Minister of Finance
- In office 1978
- Preceded by: Ruben Kun
- Succeeded by: Buraro Detudamo
- In office 1968–1976
- Succeeded by: Kinza Clodumar

Member of Parliament
- In office 1966–1984
- Preceded by: Position established
- Constituency: Meneng

Member of the Local Government Council
- In office 1955–
- Preceded by: Elliott Halstead
- In office 1951–1955
- Succeeded by: Elliott Halstead
- Constituency: Meneng

Personal details
- Died: 12 July 1984 (aged 62) Melbourne, Australia

= James Ategan Bop =

Nauruan politician

James Ategan Bop (died 12 July 1984) was a Nauruan politician. He served as a member of Parliament and its predecessors from 1951 to 1955 and then from 1959 until his death, and was Minister of Finance for most of the period between 1968 and 1978.

==Biography==
Bop was a member of the Iruwa tribe. He was educated at Geelong in Australia. Following World War II he returned to Nauru and was employed by the Nauru Co-operative Society. In elected to the Local Government Council from the Meneng constituency. However, he lost his seat in 1955. In 1957 he joined the Administering Authority run by the Australian government. He was elected to the Local Government Council again in 1959, and re-elected in 1963.

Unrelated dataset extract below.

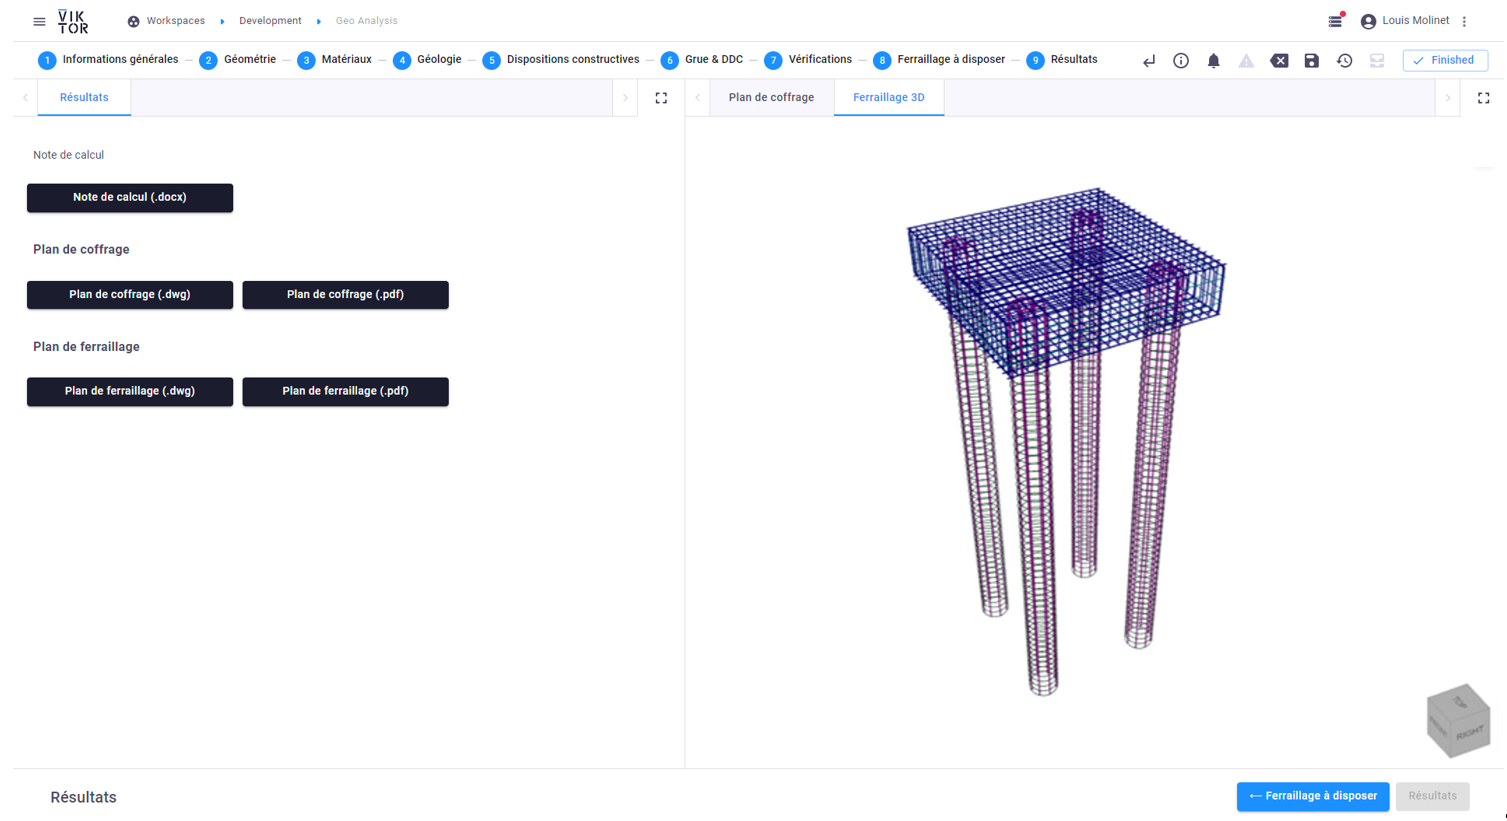Open the three-dot options menu
This screenshot has width=1507, height=821.
tap(1463, 20)
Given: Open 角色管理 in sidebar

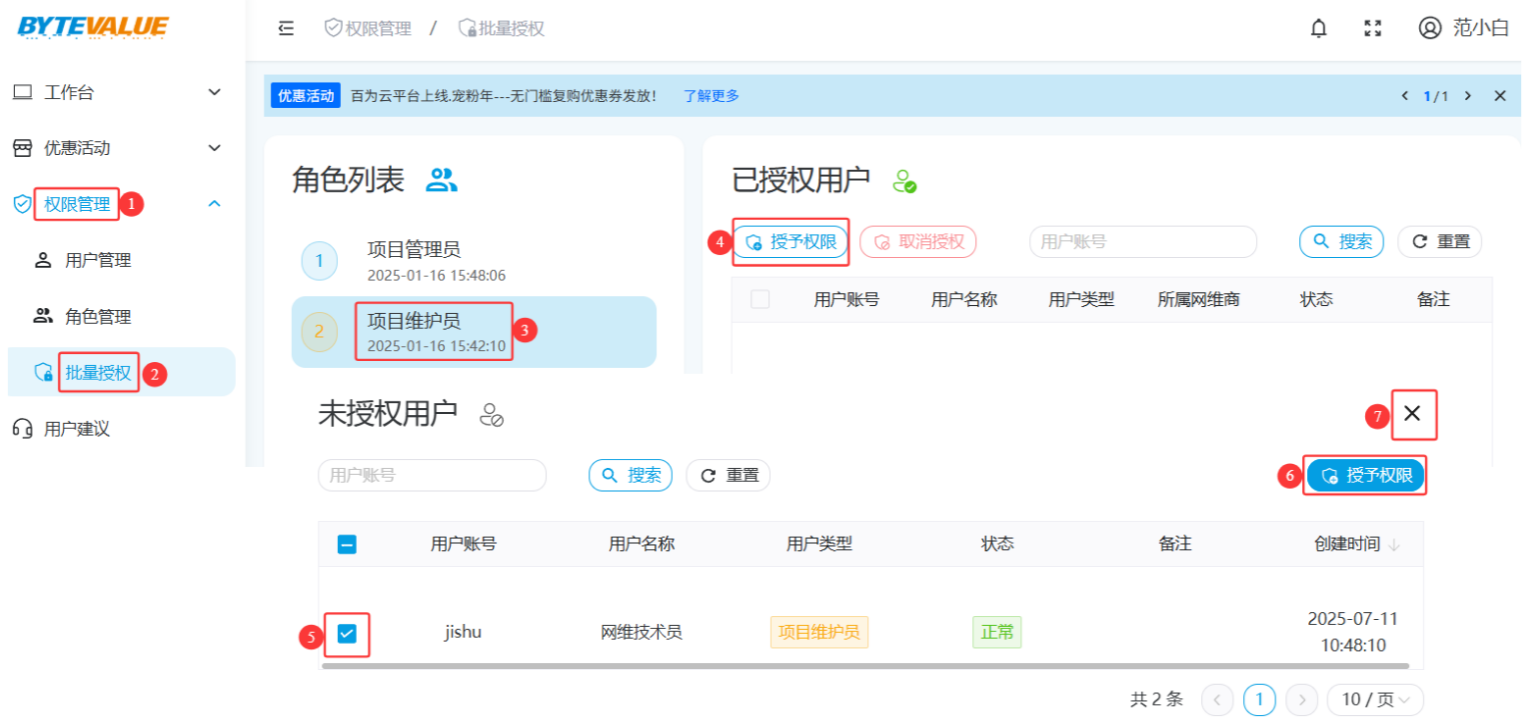Looking at the screenshot, I should coord(98,317).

He was elected to the new Legislative Council in 1966 and was part of the 1967 Constitutional Assembly that drew up the independence constitution. After being re-elected in 1968, he was elected to the Council of State and became Minister of Finance later in the year. He remained a minister until the 1976 elections when President Hammer DeRoburt was replaced by Bernard Dowiyogo. When DeRoburt regained the presidency in May 1978, Bop returned as Minister of Finance. However, he was replaced in December the same year. He subsequently became Deputy Speaker in 1979 and was chairman of the Nauru Phosphate Corporation.

He died in Melbourne in Australia in July 1984 at the age of 62.